Aang's head dropped. "I was afraid you'd say that. The current halt in negotiations is because of your tribe. It has basically come down to your decision."

"What do you mean, Aang?" Hakoda asked. "We haven't heard any of this, and now we are the ones to decide whether the Water Tribes and Fire Nation go to war against the Earth Kingdom?"

"They say it's the cost of your culture, all but one" – his eyes lingered on where Katara sat – "of the Southern Water Tribe waterbenders have been wiped out. An entire part of your culture is gone and thousands of men and women's lives lost. They say they cannot agree to any alliance because of the suffering you have endured."

Katara's hand was gripping her necklace, the last remnant of their mother who had died to protect Katara, the last waterbender of the South Pole. Tears welled up in her eyes, but did not spill over. Even after all these years and even after becoming friends with the current Fire Lord himself, Sokka knew that Katara still could not get past the death of her mother at a firebender's hands. He reached out and took her free hand, and she squeezed it and held on, as if Sokka's hand were the last anchor to her family. In some ways, it was.

"I trust Zuko," Katara said suddenly. Everyone turned to look at her. "The only way for us to move on from this war is to actually move on. We can't keep nursing old wounds and grudges against each other. We have to work together to stop another war. Aang is the Avatar; if he says this is the only way, then I support his decision."

"I agree with Katara. This thing needs to be settled, and settled fast," Sokka said..

"We should send representatives to our sister tribe, to help assist in negotiations," Bato said.

"I agree.

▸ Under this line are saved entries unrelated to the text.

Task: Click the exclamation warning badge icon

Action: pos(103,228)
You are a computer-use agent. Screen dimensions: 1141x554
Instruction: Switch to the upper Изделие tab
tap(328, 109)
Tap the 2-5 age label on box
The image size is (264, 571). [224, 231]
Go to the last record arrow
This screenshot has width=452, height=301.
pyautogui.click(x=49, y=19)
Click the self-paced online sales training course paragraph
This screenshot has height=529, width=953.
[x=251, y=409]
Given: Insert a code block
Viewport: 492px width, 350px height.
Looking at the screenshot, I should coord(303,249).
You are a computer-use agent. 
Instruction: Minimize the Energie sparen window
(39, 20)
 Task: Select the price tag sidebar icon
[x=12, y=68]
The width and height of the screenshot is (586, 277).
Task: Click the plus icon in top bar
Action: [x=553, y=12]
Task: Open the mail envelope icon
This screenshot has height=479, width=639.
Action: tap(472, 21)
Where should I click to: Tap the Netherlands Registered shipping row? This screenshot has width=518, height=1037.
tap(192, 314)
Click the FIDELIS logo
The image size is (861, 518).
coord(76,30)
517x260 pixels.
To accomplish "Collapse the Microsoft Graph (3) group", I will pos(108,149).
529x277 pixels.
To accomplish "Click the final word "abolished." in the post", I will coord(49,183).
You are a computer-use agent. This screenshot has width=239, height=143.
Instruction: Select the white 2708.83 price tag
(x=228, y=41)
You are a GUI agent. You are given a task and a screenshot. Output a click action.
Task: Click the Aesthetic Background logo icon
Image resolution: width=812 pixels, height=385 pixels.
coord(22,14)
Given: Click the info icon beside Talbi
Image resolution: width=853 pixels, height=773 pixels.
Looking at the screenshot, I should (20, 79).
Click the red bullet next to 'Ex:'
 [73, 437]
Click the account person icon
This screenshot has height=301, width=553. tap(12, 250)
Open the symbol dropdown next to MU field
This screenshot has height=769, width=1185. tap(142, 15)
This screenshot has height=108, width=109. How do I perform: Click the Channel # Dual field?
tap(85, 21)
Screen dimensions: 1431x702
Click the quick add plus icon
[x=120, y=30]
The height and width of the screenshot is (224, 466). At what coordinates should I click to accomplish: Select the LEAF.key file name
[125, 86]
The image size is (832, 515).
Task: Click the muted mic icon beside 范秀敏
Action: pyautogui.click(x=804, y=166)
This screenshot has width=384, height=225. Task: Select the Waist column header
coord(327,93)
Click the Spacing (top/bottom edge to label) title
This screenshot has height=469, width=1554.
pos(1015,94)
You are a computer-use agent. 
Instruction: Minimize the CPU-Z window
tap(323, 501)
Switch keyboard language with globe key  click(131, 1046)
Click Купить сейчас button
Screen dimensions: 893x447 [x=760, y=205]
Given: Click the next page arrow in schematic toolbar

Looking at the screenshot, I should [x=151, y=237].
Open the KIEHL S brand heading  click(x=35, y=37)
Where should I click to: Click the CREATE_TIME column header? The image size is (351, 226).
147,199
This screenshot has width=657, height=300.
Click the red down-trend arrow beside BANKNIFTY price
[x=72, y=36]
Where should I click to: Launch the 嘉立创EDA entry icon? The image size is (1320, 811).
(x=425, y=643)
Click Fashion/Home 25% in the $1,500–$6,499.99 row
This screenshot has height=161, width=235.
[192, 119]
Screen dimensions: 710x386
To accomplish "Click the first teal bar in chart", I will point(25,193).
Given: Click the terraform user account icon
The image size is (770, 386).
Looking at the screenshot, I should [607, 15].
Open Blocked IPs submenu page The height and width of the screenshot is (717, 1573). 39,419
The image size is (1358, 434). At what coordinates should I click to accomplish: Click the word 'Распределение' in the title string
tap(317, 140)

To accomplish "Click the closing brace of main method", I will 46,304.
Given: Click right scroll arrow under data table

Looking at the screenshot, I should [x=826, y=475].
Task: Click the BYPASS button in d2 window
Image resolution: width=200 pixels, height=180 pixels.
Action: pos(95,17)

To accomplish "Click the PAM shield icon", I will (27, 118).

There is no reason for the Northern Tribe to make decisions on our behalf without our input," Hakoda said. Everyone nodded in agreement. "Let's break for lunch, and then we will discuss who will go as our representatives, and what the Southern Tribe wants accomplished in these negotiations."

Master Pakku smiled at Katara. "You have grown wise, my once-pupil," he said. Katara blushed and ducked her head at his praise. "Kana has made a vegetarian lunch for the Avatar. Please, invite him. We would be honored to have him."

"Of course." Katara stood up and moved to wait in line to talk to Aang, her face once again a beet-red color.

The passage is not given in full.